TASK ITEM: Could you transcribe each entry below exactly, minus the images?

(SUPPLIED MATERIAL)

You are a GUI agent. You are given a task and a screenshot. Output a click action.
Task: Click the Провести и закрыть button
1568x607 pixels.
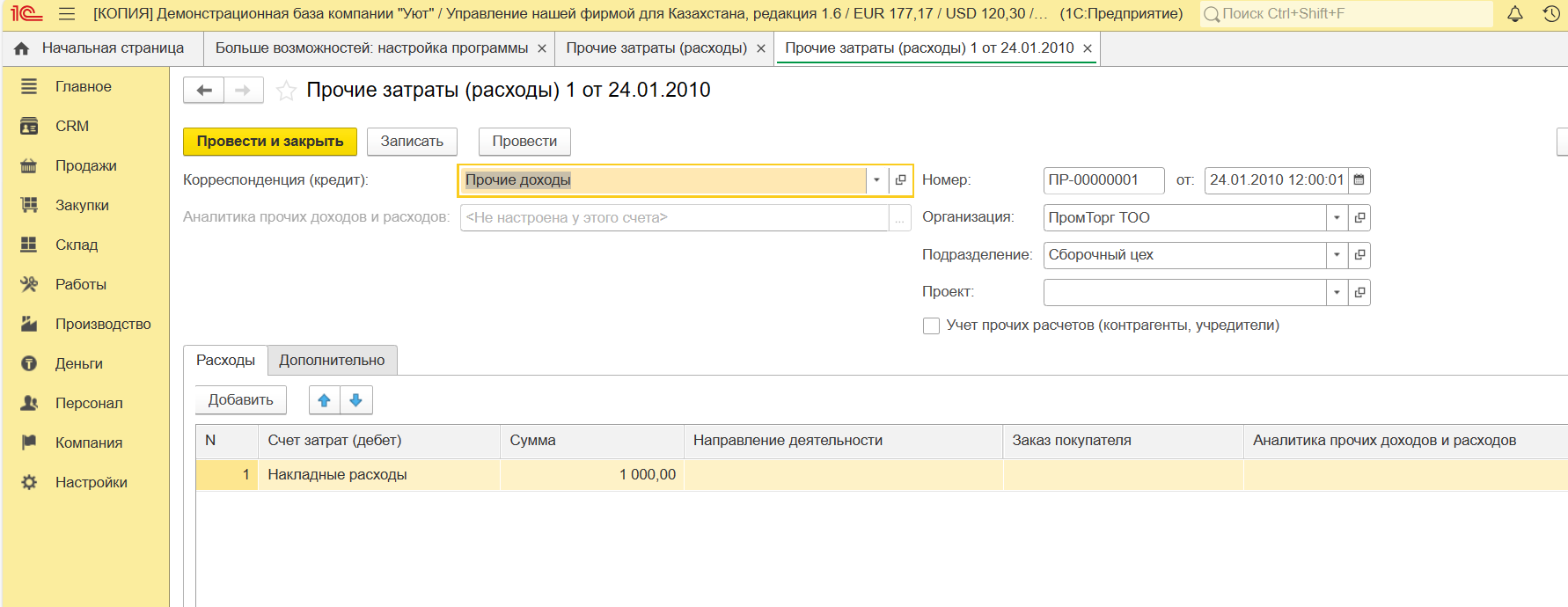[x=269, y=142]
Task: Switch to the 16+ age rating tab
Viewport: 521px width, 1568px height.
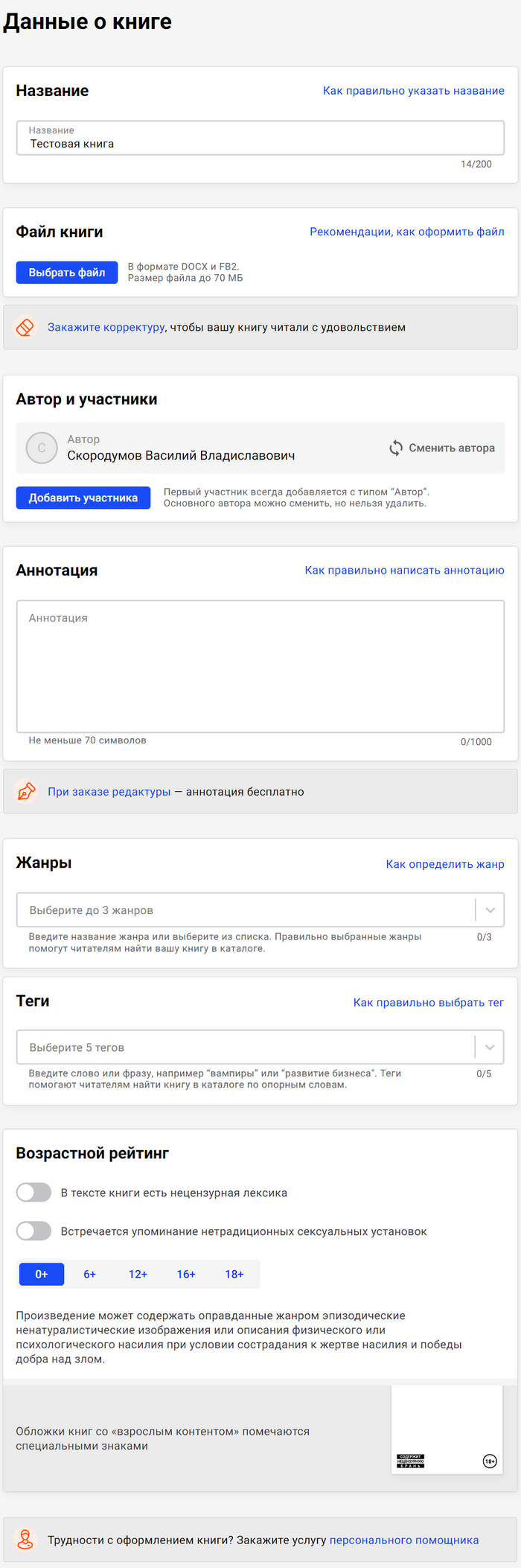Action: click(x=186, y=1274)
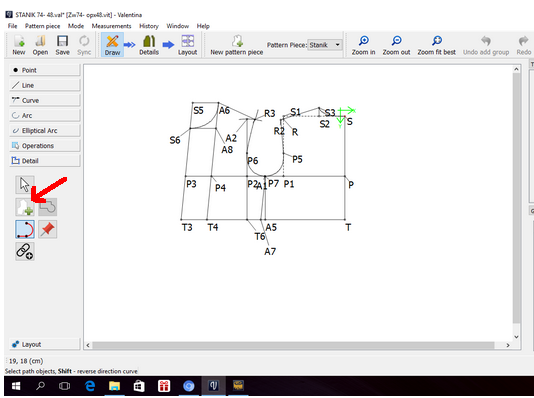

(End SUPPLIED MATERIAL)

WRITTEN SOLUTION:
You are a GUI agent. You are given a task and a screenshot. Output a click action.
Task: Click the Провести и закрыть button
1568x607 pixels.
[x=269, y=142]
Task: Switch to the 16+ age rating tab
Viewport: 521px width, 1568px height.
Action: click(x=186, y=1274)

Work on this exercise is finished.